Machines stopped being only programmed. They started being trained.

Key idea: Machine learning shifted AI from human-written rules to data-driven pattern recognition.

4. Deep Learning: Learning Complex Patterns

Traditional machine learning could learn patterns from data, but it often depended on humans to first define which features were important. For example, engineers might manually tell the system to analyze edges, shapes, textures, or specific measurements before the algorithm could make predictions. Deep learning changed this approach.

Instead of relying heavily on handcrafted features, deep learning uses neural networks organized in many layers that can automatically learn representations directly from raw data. A layer is a stage of processing in which the system transforms information into a more complex representation. Early layers may detect simple patterns such as edges or contrasts. Intermediate layers may recognize shapes or textures. Deeper layers may identify complex objects, faces, organs, tumors, or highly abstract patterns.

In 2012, AlexNet, developed by Alex Krizhevsky, Ilya Sutskever, and Geoffrey Hinton, won the ImageNet competition and showed the power of deep neural networks for image recognition.

In 2015, Yann LeCun, Yoshua Bengio, and Geoffrey Hinton published a major review in Nature summarizing how deep learning had improved speech recognition, visual object recognition, and other fields.

Deep learning became possible because several forces came together:

massive digital datasets
stronger computing power
graphics processing units
improved neural network architectures

The internet created enormous amounts of data. Deep learning learned from that data.

Key idea: Deep learning allowed machines to learn complex patterns directly from large datasets.

5. Generative AI: Machines Begin Producing

For many years, AI mostly classified, detected, ranked, or predicted. Then came generative AI.

Generative AI produces new content: text, images, code, audio, summaries, explanations, and conversations.

Unlike earlier AI systems that mainly analyzed existing information, generative AI can create entirely new content by learning statistical patterns from massive datasets.

A key milestone was the Transformer architecture, introduced in 2017 in the paper “Attention Is All You Need” by Ashish Vaswani, Noam Shazeer, Niki Parmar, Jakob Uszkoreit, Llion Jones, Aidan Gomez, Łukasz Kaiser, and Illia Polosukhin. The Transformer made it possible to process language more efficiently using attention mechanisms and became the foundation of many modern language models.

In 2020, OpenAI introduced GPT-3, a 175-billion-parameter language model that showed strong few-shot learning capabilities, meaning it could perform many language tasks from only a few examples or instructions.

In 2022, ChatGPT brought generative AI into everyday public use. For the first time, millions of people could interact directly with AI using ordinary language.

This changed the relationship between humans and machines.

The internet made information searchable. Generative AI made information conversational.

Key idea: Generative AI changed AI from a mostly analytic tool into a conversational system capable of producing language, images, code, audio, and explanations.

References:

Turing AM. Computing machinery and intelligence. Mind. 1950;59(236):433-460.

McCarthy J, Minsky ML, Rochester N, Shannon CE. A proposal for the Dartmouth Summer Research Project on Artificial Intelligence. 1955.

Buchanan BG, Shortliffe EH, eds.
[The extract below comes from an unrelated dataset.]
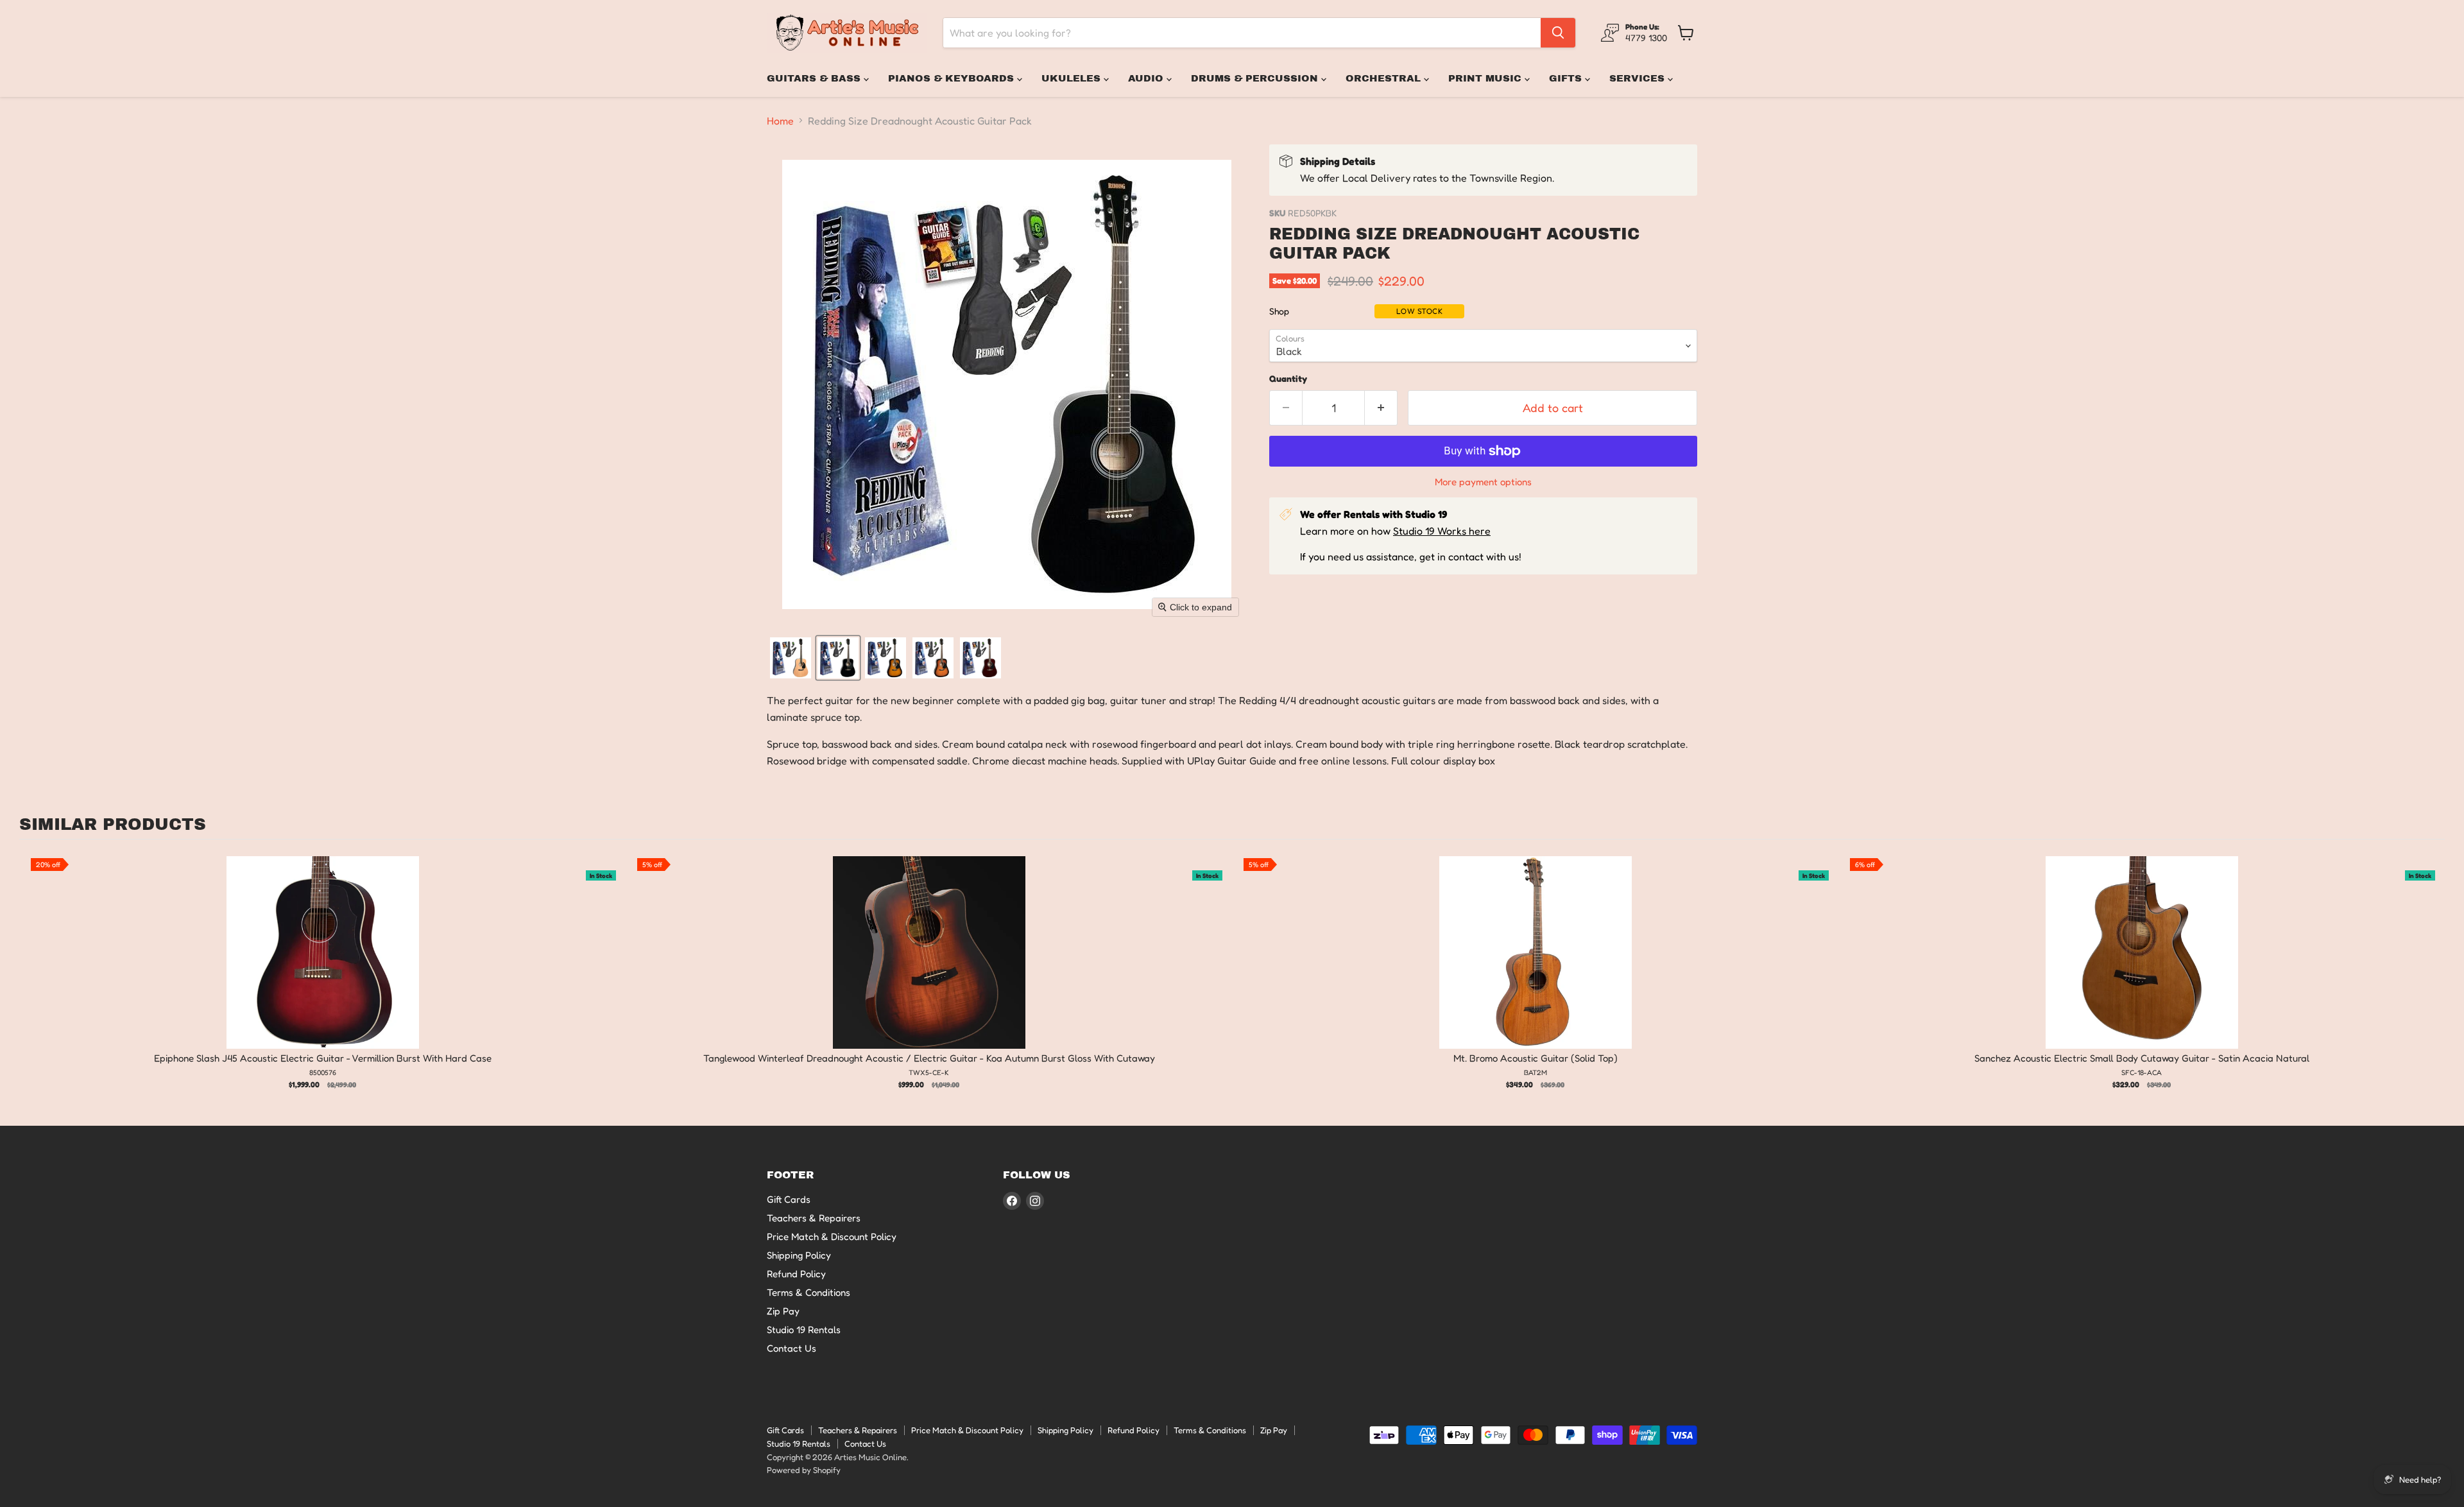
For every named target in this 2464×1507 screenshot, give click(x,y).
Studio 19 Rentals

Rule-Based Expert Systems: The MYCIN Experiments of the Stanford Heuristic Programming Project. Addison-Wesley; 1984.

Samuel AL. Some studies in machine learning using the game of checkers. IBM Journal of Research and Development. 1959;3(3):210-229.

Krizhevsky A, Sutskever I, Hinton GE. ImageNet classification with deep convolutional neural networks. Advances in Neural Information Processing Systems. 2012;25.

LeCun Y, Bengio Y, Hinton G. Deep learning. Nature. 2015;521:436-444.

Vaswani A, Shazeer N, Parmar N, et al. Attention is all you need. Advances in Neural Information Processing Systems. 2017;30.

Bommasani R, Hudson DA, Adeli E, et al. On the opportunities and risks of foundation models. Stanford Center for Research on Foundation Models; 2021.